A tiny panel is nested inside of the current panel.

Scott McCloud has been advocating the concept of the infinite canvas since he wrote about it in his 2000 book Reinventing Comics, as he believes that webcomics may revolutionize the way long-form comics are created and read. The Right Number uses Flash animation to create a seamless transition between any two panels. The webcomic is set up so that at the center of each screen-filling panel lies a very small version of the next panel. The reader can click on an arrow below the webcomic or use the navigation keys to zoom in on this tiny panel so that it in turn fills the screen. McCloud described this layout as a "long chain of panels, one behind the other, with a hole in the center of each of them; so the reader is successively moving in on each of the panels in order to see the next." The layout of The Right Number preserves a visual link between panels or pages that traditional webcomics lack, as readers aren't taken out of the experience as they may when using a hyperlink to move to the next page. The Right Number has an advantage over infinitely-scrollable webcomics in that it preserves the rhythm of reading the comic, while scrollers may start to "drag on and on." The time the webcomic spends zooming in on panels forces the reader to pace themselves.

==Synopsis==
The Right Number follows a man who accidentally meets up with a stranger rather than his own girlfriend after misdialing a phone call. The woman he meets looks and behaves significantly like his girlfriend, and the protagonist finds that she is a "better version" of his girlfriend. He starts to experiment with his phone, and discovers a pattern where women with similar phone numbers have similar character traits. He then abuses this system to find the perfect girlfriend, as he starts to obsess over the smallest details. McCloud describes The Right Number as "a story about obsession" and calls this a theme he returns to often. In an interview with Joe Zabel, McCloud said that he is "pessimistic about the wisdom of trying to find the perfect mate," which is what the protagonist of his webcomic fails to understand.

==Publication==
Scott McCloud was contacted by the founders of BitPass in November 2002, and liking their implementation of micropayments - a model McCloud had advocated for years - he became a consultant. The first part of McCloud's The Right Number was released online on June 30, 2003, to coincide with the launch of BitPass. The part could be bought worldwide for $.25 USD, and a purchase remained good for 180 days. The Right Number was to be released in three parts, each about five weeks apart.
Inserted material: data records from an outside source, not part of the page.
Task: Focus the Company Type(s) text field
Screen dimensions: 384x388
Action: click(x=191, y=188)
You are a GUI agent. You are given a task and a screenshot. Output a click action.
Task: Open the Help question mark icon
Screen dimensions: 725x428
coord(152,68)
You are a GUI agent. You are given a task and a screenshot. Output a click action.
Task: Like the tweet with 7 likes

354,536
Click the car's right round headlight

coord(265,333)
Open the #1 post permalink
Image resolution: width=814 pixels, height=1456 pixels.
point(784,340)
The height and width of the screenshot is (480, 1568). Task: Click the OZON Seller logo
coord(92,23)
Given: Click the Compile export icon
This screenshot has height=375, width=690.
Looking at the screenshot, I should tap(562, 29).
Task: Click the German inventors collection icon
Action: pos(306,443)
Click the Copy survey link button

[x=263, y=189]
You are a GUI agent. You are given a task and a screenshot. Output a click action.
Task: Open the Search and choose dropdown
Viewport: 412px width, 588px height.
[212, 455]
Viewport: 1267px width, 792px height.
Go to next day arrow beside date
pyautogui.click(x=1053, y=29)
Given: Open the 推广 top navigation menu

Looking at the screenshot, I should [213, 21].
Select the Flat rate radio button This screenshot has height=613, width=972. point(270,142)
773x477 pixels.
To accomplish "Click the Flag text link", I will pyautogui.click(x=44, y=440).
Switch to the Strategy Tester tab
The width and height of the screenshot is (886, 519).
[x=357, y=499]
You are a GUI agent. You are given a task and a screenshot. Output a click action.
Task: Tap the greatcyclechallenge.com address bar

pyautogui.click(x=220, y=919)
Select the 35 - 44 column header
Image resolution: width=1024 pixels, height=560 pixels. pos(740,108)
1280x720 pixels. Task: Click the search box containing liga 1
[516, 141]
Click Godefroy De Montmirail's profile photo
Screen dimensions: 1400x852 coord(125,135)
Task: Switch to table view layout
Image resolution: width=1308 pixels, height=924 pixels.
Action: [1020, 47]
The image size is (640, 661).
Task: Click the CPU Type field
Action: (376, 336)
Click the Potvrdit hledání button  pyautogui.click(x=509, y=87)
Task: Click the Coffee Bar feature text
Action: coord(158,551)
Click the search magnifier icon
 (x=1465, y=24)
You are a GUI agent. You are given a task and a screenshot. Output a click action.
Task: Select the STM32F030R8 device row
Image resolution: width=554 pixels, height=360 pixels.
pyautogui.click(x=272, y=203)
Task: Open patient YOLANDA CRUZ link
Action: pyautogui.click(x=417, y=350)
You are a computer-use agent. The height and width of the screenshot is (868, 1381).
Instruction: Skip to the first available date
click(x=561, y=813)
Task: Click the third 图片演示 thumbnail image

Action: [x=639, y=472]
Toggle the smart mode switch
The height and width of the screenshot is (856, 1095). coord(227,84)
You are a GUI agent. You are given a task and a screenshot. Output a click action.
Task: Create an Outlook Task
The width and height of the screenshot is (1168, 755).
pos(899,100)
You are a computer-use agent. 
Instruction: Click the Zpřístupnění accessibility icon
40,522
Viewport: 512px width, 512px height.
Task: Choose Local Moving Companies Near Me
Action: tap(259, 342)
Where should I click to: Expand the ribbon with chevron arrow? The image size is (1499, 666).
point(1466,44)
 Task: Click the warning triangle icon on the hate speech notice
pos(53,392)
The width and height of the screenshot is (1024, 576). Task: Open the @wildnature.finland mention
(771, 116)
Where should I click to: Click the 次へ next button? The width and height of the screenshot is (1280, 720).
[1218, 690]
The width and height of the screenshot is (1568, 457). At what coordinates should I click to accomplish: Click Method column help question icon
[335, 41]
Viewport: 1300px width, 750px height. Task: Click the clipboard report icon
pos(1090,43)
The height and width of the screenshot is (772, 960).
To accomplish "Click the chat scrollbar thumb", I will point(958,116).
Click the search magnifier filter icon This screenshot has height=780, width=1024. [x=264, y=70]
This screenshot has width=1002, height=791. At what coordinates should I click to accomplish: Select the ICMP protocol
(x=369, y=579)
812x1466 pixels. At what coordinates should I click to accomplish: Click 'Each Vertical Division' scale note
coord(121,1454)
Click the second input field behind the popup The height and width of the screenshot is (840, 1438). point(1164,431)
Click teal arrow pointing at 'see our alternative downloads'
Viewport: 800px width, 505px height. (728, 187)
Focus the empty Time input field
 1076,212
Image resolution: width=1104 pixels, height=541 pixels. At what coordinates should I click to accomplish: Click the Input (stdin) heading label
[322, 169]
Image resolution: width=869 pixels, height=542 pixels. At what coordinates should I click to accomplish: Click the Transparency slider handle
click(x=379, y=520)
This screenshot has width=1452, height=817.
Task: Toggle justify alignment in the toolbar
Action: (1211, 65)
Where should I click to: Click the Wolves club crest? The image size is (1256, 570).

However, the third part was indefinitely delayed - initially due to tendinitis in McCloud's hands, and later because McCloud started working on Making Comics. When BitPass ceased operation in 2007, the two parts of The Right Number were released free of charge. The webcomic received attention from non-comic readers who were interested in the outcome of McCloud's micropayment system; in the four years BitPass was in place, McCloud sold just under 2,300 copies of The Right Number.

==Reception==
In 2011, David Balan of Sequart Organization praised McCloud's webcomic for successfully crafting a new reading convention, calling it far superior to existing formats. Karin L. Kross of Bookslut noted in a review of the first part of The Right Number that it is tempting to "[argue] over whether the use of the form and technology is sufficiently 'innovative,'" but that such discussions lose sight of the more important questions of whether the story is worth reading and the art is worth looking at. In the case of The Right Number, Kross answered both of these questions with "yes".